I woke up one morning just after my thirteenth birthday with blood on my bedsheets. Along with embarrassed and apprehensive, I was thrilled. Menarche came to me later than to my friends and at thirteen, the odd-one-out is a dire position to find oneself in.
This period, my very first, chose to arrive at an inopportune time: there was no running water in our house for twenty-four hours. It was the height of summer. I was spending the day at home alone with my father while my stepmother went to visit her family. In the rush of the morning, I had no idea how to broach the subject of what had happened to me and all I wanted was a shower. Welcome to womanhood!
When I was a teenager, periods were a thing of shame. At school, we would furtively fetch tampons from our bag at recess and shove them up the sleeve of our uniforms before sauntering casually into the toilets, lest a boy should guess what we were doing. We wanted the boys to know we weren’t little girls but we didn’t want to remind them that we bled and we certainly didn’t want them to know when we were doing it. I remember sacrificing a rare opportunity to walk back from the shops on a Friday afternoon with a school friend who was the object of a passionate crush, because I had purchased pads and tampons that day. The supermarket bag that I carried them in felt so flimsy and transparent, I was sure he would know. Somehow, it seemed more important to keep him from the knowledge (which he must surely have had in at least an abstract way) that I menstruated, than to spend any time talking with him. This was a common fear: we asked check-out staff to double-bag our tampons, or we bought them only when plenty of other shopping would mask their existence.
I suppose much of this came from the home. My father was conservative and prudish: my stepmother had a hysterectomy and stopped menstruating for good long before I started. I always got the impression it was an inconvenience she had no desire to revisit, even vicariously, so we never talked of it much. And I guess others’ homes were similar, because their fear of embarrassment was just as strong. We all pitied the girl with the jumper round her waist at school because we knew that underneath we’d find a spreading stain on her school dress and that was the ultimate mark of shame.
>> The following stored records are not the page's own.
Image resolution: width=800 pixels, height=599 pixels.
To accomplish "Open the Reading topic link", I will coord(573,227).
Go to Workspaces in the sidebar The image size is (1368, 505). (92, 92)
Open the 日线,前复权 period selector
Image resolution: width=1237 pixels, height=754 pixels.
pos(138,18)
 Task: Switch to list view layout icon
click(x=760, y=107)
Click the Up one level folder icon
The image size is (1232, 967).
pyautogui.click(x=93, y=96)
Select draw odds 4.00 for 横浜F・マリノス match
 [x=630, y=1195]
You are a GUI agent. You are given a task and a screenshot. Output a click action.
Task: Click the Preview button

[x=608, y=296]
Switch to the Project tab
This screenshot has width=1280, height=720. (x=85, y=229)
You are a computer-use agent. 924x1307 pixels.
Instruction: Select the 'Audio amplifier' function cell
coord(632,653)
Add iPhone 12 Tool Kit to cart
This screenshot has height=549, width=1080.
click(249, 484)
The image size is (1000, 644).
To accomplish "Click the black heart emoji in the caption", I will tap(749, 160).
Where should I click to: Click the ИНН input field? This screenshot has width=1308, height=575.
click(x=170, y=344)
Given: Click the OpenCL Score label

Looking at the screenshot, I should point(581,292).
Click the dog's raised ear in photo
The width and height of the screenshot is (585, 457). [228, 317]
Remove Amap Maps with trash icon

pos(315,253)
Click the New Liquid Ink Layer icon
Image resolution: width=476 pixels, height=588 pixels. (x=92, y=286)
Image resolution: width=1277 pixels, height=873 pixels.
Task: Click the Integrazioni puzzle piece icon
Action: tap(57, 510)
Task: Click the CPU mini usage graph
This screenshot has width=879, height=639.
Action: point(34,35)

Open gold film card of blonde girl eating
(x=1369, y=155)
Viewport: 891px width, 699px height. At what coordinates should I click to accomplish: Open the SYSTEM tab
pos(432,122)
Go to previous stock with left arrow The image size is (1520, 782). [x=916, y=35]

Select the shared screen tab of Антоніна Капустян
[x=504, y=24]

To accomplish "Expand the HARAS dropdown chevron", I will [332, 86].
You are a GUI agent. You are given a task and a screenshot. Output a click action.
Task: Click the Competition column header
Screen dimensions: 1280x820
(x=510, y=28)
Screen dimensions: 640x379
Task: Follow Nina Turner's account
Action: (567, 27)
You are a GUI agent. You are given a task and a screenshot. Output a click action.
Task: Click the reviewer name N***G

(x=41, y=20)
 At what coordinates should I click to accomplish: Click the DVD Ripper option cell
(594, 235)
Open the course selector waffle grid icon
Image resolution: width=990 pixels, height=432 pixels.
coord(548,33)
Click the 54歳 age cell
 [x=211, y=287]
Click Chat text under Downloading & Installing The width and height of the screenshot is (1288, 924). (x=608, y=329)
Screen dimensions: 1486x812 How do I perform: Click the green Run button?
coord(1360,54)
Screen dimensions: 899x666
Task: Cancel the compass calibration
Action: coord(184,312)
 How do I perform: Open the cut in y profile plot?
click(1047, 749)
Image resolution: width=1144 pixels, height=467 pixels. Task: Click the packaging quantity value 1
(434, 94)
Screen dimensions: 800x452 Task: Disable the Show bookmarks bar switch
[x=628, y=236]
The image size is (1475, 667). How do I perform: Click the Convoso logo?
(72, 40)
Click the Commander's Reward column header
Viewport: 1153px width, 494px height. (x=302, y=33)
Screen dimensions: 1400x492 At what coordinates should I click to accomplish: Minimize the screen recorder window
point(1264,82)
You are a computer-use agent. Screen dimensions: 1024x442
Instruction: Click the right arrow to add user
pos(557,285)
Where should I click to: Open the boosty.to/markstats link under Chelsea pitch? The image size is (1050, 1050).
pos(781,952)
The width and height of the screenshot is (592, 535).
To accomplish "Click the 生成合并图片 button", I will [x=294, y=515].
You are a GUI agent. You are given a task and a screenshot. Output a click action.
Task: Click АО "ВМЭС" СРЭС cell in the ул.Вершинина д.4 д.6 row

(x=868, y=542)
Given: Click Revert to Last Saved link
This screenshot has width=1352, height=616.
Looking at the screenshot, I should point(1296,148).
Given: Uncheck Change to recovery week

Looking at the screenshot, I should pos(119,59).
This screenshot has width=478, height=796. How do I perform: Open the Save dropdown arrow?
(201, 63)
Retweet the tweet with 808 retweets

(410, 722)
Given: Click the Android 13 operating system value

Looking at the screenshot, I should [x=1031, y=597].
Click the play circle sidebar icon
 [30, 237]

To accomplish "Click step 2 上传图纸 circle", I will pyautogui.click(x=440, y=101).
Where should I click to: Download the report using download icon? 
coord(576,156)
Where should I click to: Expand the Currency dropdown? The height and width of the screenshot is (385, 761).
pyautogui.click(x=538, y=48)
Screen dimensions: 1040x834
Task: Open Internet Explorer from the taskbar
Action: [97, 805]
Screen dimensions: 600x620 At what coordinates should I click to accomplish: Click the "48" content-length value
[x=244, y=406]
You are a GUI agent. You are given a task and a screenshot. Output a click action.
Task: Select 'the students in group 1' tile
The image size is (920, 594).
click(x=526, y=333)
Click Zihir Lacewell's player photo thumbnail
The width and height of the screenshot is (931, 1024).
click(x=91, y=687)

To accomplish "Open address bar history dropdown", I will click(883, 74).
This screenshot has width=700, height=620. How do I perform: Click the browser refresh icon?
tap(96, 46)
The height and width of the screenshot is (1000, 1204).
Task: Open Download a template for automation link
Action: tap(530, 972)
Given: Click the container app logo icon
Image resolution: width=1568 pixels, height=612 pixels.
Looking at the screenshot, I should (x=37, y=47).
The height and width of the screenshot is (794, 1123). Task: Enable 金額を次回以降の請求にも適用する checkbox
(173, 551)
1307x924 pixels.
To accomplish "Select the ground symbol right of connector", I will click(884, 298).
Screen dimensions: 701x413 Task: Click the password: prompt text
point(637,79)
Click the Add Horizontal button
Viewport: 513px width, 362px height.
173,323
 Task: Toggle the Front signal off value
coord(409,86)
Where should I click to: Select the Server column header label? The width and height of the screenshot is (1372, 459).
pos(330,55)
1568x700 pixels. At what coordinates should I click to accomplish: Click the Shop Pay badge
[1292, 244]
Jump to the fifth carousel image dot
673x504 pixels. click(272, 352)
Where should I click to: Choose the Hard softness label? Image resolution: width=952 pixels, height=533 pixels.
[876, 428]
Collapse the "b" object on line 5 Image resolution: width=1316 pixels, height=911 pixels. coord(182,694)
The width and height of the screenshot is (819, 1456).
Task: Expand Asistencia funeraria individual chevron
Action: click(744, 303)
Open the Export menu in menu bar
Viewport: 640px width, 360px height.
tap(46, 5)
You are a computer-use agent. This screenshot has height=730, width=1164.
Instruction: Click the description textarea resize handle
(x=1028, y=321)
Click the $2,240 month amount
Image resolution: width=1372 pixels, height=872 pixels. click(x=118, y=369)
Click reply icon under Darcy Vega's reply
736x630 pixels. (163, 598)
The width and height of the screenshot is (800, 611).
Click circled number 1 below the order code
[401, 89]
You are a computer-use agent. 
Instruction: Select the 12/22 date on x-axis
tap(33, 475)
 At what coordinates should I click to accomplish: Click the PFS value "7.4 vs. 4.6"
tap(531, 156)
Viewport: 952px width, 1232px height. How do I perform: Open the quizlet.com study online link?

At my boarding school, it was mainly left to the older girls to help younger ones deal with leaks and cramps and stained knickers and fears and I suppose in that way I was lucky: there was mentoring, and there was always someone around with a spare tampon if I ever ran out. Still, the message was very clear that outside of the female domain of dorm rooms and toilets, periods were taboo.
Because of this, I was genuinely shocked when I visited a friend’s house and found a shelf dedicated to tampons and pads, open and in full view, in her bathroom. What does your father think? I asked her.
I’m sure it’s no coincidence that this school friend was one of the few to have a strongly feminist mother. In their house, women’s bodily functions weren’t hidden and taboo, they were normal. Blood happens, that bathroom shelf seemed to say. And it does.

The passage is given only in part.